● **Problem statement**
Return all lines below containing the word "amount".

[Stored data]
====

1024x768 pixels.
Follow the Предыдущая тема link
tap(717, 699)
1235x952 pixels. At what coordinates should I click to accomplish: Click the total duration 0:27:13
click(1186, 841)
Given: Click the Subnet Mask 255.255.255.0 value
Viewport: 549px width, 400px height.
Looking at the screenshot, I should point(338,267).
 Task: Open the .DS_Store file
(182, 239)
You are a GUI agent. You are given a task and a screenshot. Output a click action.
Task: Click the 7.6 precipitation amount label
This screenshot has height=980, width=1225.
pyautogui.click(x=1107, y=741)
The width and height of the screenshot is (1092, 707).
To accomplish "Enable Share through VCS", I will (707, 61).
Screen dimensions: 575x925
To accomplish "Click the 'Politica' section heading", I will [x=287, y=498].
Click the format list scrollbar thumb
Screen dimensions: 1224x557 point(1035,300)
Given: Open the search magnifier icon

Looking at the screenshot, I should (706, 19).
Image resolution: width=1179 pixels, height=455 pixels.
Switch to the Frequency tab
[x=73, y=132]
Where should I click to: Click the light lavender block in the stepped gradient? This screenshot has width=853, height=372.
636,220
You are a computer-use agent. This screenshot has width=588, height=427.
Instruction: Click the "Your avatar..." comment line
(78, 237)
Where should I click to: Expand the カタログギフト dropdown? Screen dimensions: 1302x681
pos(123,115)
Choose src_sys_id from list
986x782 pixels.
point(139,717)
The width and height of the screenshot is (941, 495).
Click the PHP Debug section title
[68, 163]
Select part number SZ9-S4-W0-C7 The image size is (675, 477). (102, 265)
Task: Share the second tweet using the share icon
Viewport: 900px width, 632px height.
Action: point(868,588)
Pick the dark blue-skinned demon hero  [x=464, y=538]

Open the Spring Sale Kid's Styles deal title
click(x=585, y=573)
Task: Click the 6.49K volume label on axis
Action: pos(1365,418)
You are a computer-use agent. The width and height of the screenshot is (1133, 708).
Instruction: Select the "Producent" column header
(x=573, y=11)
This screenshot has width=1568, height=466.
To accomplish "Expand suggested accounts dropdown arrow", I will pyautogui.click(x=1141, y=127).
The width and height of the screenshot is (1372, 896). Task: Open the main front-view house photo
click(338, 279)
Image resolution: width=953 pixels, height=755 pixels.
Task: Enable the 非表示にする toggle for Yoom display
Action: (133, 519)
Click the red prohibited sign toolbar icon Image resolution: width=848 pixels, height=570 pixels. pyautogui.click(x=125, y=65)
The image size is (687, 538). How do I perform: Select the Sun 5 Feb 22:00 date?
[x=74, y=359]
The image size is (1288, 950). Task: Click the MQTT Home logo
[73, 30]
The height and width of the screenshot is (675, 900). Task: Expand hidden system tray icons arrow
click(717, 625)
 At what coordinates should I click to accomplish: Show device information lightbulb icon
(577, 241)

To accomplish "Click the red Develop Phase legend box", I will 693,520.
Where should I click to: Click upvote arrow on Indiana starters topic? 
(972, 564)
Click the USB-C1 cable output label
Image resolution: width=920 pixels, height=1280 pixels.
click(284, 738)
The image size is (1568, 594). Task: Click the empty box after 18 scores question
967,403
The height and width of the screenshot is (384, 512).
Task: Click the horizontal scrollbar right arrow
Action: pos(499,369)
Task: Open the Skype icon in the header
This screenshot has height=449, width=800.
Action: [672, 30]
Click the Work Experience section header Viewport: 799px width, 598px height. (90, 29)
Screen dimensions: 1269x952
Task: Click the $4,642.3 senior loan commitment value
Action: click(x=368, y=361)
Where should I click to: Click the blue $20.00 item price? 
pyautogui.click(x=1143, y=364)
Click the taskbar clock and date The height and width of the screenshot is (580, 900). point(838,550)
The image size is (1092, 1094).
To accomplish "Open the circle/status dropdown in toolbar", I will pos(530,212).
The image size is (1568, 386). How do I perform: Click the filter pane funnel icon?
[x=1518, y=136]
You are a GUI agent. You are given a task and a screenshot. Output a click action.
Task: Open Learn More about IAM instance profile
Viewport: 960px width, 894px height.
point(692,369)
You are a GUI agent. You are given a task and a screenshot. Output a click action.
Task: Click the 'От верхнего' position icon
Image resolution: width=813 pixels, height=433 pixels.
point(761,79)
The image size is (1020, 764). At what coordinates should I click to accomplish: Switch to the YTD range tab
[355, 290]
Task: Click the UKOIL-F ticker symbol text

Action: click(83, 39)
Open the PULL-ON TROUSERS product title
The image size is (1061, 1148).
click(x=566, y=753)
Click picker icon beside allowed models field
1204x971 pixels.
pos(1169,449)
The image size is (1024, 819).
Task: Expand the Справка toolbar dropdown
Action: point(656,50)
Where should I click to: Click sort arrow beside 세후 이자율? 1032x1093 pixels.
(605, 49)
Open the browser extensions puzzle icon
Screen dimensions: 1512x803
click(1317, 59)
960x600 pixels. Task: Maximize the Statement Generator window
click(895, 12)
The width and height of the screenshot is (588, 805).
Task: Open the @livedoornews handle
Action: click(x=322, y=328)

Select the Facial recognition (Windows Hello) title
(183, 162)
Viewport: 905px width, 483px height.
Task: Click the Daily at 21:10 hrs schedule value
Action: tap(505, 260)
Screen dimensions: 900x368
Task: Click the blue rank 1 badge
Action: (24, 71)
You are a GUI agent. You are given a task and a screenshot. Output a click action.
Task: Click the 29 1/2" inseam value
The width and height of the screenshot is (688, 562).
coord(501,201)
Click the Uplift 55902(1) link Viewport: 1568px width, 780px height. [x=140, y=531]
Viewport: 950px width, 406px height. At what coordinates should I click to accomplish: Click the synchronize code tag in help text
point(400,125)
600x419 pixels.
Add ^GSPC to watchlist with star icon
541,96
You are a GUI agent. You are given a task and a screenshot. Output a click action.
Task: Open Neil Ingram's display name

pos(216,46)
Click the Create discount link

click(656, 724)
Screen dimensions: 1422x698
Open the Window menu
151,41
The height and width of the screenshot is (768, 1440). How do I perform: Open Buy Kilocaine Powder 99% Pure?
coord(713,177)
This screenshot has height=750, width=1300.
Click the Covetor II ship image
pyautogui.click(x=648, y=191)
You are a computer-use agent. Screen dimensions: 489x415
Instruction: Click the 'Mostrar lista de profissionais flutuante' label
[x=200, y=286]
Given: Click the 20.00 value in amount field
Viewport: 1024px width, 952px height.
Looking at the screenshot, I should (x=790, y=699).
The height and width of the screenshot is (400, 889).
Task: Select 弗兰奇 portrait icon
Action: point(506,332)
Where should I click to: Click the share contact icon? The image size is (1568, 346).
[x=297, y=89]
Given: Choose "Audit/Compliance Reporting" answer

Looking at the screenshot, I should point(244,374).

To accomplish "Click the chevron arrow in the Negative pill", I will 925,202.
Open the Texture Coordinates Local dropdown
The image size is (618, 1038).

====

● **Output for this exercise**
Task: Click the 7.6 precipitation amount label
Given: Click the 20.00 value in amount field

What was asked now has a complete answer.